Directions:
Further down are entries; set down exactly and only the lines from the one with "Task: Select the Default radio option" up to and including the one with "Viewport: 953px width, 613px height.", dropping each picture.

Material supplied:
▶
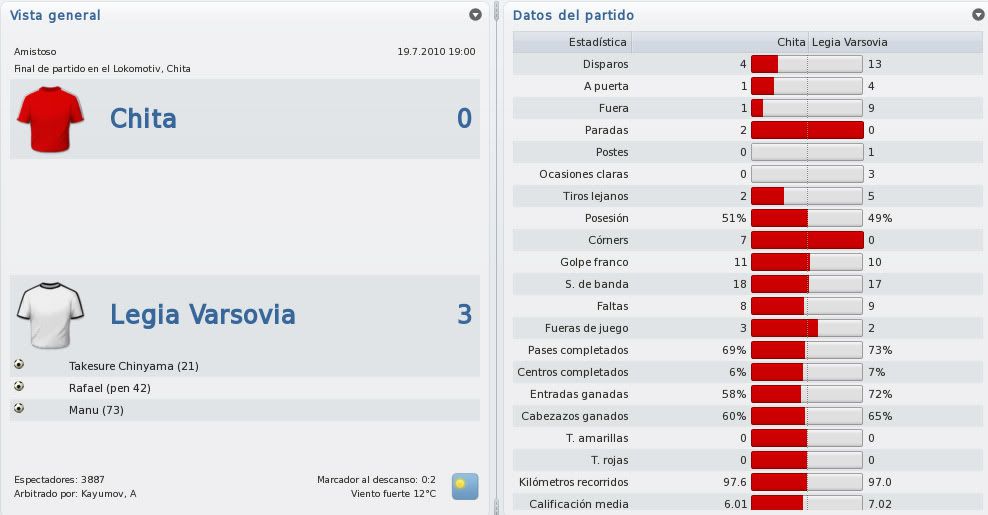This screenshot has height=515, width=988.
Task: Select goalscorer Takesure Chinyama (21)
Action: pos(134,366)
◀
▶
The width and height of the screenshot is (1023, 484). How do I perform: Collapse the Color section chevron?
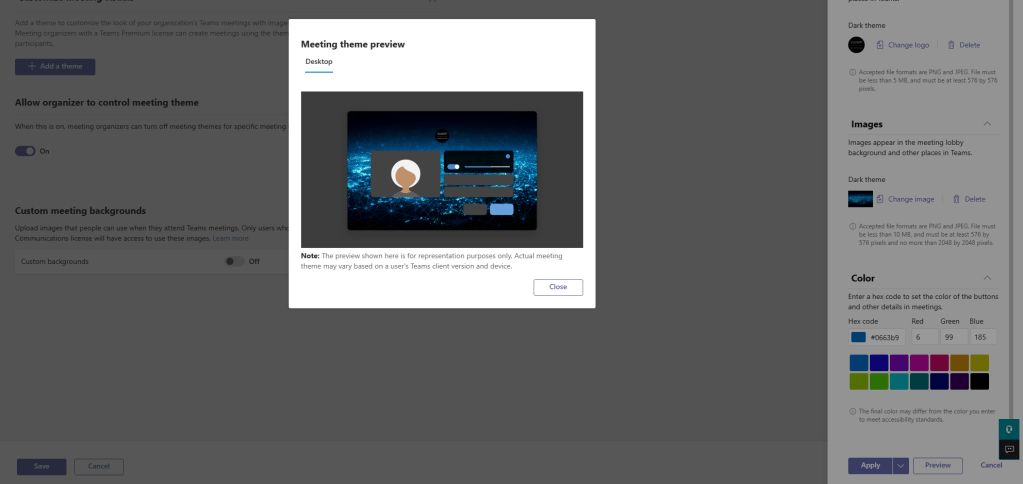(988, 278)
◀
▶
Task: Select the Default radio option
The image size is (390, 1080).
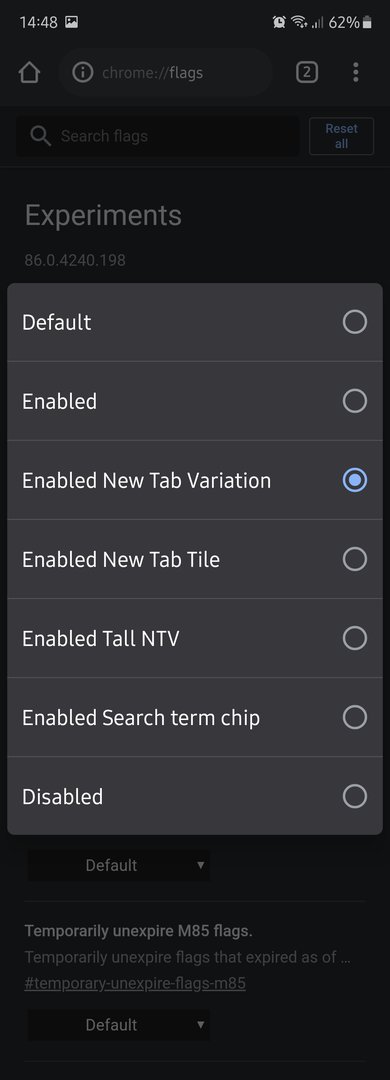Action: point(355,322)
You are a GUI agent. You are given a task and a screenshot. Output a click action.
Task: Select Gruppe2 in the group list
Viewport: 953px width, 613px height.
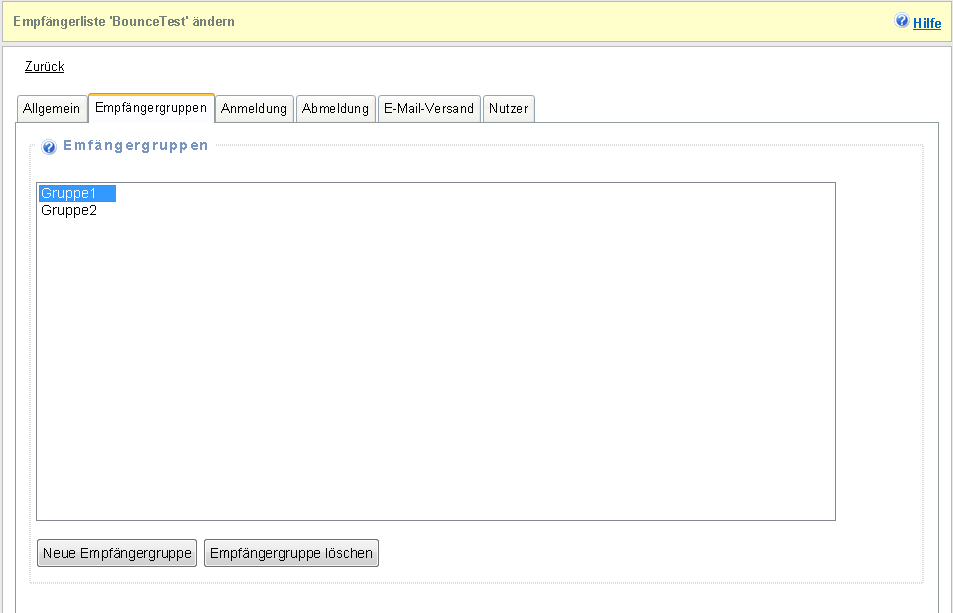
◀
Written solution:
Task: Select the Default radio option
The image size is (390, 1080).
Action: point(355,322)
You are a GUI agent. You are given a task and a screenshot. Output a click action.
Task: Select Gruppe2 in the group list
Viewport: 953px width, 613px height.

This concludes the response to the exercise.